Before moving on, there is a huge caveat to the above output and methodology. The vector autoregression (VAR) model I ran is in levels. We have displayed the coefficients and the full output of the estimation command. You will see that none of this is diplayed in the tool, and this was indeed purposeful. Significance, hypothesis testing, and many other inferences are not reliable when working with non-stationary time series in levels. It is neccessary to use some method to make the data stationary to perform these inferences. One of the most prevalent methods is differencing. I chose not to difference the data for the impulse response functions because I was interested in the co-movements of the series both in the long and short term, and differencing, for all its merits, does throw away some of that information. A good way to think about this is that differencing is analogous to taking the derivative of any function. Take f(x)=x⁴ − x² + 4, the derivative of which is f′(x)=4x³ − 2x. The derivative provides valuable information about the function itself, but the resulting function will not be a perfect picture of the original function. In fact it is quite obvious that it is impossible to know that the constant, 4, was even in the original function without additional information. Indeed, this is why if we attempt to return to the original function using the Fundamental Theorem of Calculus, we are still left with ∫f′(x)dx = x⁴ − x² + C, where C is unknown. In the same way, differencing can yield helpful information, but it is not without cost.

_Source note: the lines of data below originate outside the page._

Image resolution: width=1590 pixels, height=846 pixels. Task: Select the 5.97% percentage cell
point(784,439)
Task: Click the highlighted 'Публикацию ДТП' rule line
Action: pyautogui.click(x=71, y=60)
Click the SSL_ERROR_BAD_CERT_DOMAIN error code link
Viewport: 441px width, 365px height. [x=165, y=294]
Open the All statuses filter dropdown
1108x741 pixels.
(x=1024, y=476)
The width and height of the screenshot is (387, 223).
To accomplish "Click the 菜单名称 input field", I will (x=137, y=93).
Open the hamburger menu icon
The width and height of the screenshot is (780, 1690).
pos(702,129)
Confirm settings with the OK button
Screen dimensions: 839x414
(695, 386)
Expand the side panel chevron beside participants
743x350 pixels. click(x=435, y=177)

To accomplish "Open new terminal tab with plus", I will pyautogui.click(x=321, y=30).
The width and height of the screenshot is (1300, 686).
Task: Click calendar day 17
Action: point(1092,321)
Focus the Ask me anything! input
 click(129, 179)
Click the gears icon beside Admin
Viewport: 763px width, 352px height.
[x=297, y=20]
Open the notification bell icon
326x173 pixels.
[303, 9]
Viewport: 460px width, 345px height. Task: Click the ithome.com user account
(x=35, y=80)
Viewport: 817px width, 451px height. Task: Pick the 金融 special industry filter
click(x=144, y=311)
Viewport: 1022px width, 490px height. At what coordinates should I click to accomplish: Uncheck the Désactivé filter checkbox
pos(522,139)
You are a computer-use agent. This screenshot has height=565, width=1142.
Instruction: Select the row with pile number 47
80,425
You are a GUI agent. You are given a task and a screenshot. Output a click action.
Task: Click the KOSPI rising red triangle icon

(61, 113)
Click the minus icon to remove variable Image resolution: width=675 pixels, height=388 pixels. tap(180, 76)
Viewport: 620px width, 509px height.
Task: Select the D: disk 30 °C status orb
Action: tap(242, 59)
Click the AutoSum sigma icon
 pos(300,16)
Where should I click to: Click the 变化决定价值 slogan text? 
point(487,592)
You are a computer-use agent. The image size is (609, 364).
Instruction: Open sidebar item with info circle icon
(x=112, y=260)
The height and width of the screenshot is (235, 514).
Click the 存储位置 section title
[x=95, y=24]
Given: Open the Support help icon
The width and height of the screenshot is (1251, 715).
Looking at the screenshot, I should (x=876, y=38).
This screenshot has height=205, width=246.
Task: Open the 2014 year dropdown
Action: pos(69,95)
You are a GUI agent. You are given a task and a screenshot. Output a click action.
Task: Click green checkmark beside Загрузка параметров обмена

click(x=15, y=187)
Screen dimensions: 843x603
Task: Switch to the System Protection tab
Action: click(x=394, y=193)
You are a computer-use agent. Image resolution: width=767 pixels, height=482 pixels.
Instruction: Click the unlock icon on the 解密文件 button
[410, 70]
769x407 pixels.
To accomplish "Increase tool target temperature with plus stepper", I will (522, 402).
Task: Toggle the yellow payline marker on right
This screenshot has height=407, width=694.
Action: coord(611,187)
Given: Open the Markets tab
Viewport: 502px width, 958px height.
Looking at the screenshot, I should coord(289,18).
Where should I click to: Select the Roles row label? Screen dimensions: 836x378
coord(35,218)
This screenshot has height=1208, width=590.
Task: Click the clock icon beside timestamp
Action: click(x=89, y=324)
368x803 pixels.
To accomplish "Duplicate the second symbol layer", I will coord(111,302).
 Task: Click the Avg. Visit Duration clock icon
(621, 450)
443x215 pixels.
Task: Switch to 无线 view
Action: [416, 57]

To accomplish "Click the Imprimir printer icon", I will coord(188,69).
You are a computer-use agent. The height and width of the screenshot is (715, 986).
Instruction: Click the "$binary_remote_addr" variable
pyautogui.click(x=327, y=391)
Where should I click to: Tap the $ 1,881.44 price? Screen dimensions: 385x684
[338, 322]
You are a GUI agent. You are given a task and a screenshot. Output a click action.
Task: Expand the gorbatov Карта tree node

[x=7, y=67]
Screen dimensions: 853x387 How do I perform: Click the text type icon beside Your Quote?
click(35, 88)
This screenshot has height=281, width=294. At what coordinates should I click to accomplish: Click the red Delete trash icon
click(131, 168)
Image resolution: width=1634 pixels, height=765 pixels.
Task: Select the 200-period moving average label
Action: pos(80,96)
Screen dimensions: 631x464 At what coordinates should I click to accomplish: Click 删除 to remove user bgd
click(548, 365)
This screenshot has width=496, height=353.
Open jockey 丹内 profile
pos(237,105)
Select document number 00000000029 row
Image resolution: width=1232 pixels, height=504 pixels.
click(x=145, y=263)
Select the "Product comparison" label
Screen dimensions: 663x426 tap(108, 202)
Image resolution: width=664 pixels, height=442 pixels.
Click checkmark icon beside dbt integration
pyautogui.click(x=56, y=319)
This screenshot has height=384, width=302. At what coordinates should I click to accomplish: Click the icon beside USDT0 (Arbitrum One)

The question of whether to difference than use a VAR, or estimate a vector error correction model (VECM) or do something else is very situation dependent, and based on my survey of online resources many of the questions are not completely resolved in the literature. I found several Stack Exchange threads helpful in digging through the debates and literature. Here are a few threads:

“Under cointegration, evidence is mixed as to whether VECMs yield better forecasts than unrestricted VAR models” The thread is here.
“If I remember well, there are kind of contradictory results from the literature, Hoffman and Rasche saying advantages of VECM appear at a long horizon only, but Christoffersen and Diebold claiming you are fine with a VAR for long term…” The thread is here.
Finally the most helpful thread. The best textbook reference I found was located in this thread:

“There is an issue of whether the variables in a VAR need to be stationary. Sims (1980) and Sims, Stock and Watson (1990) recommend against differencing even if the variables contain a unit root. They argued that the goal of a VAR analysis is to determine the interrelationships among the variables, not to determine the parameter estimates. The main argument against differencing is that it “throws away” information concerning the comovements in the data (such as the possibility of cointegrating relationships). Similary, it is argued that the data need not be detrended. In a VAR, a trending variable will be well approximated by a unit root plus drift. However, majority view is that the form of variables in the VAR should mimic the true data-generating process. This is particularly true if the aim is to estimate a structural model.” –Applied Econometric Time Series, 3rd ed., by Walter Ender.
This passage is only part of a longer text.